- Directed by: Robert McKimson
- Story by: Sid Marcus
- Starring: Mel Blanc
- Music by: Milt Franklyn
- Animation by: Robert McKimson Keith Darling
- Layouts by: Robert Givens
- Backgrounds by: Richard H. Thomas
- Color process: Technicolor
- Production company: Warner Bros. Cartoons
- Distributed by: Warner Bros. Pictures
- Release date: September 3, 1955;
- Language: English

= Dime to Retire =

Dime to Retire is a 1955 Warner Bros. Looney Tunes cartoon directed by Robert McKimson.

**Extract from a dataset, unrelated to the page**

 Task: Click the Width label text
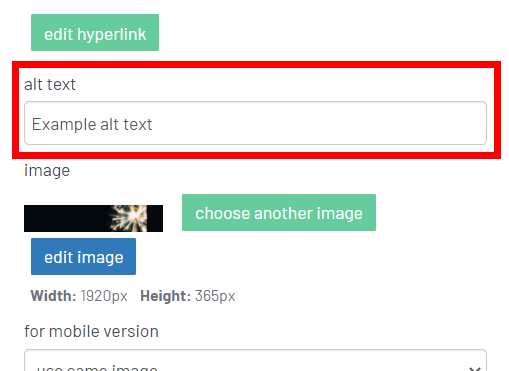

The cartoon was released on September 3, 1955, and stars Daffy Duck and Porky Pig.

==Plot==
Daffy Duck, as a shady hotel-keeper, advertises a one-night stay in his hotel for a dime, which proves attractive for traveler Porky Pig. Daffy then orchestrates a series of disturbances in Porky's room using animals, charging Porky increasingly exorbitant fees to remove them. It starts with a mouse, escalates to a cat, and spirals out of control with a boxer dog, lion, and elephant, going full circle with the mouse again. Each pest disposal fee climbs higher until Porky is fed up and leaves without paying.

Daffy insists on impounding Porky's luggage for final non-payment. The exhaust from Porky's car inadvertently sets off explosives in his luggage (he's a blasting powder salesman), causing an explosion in Daffy's hotel. As Daffy's tailfeathers catch fire, he dashes away.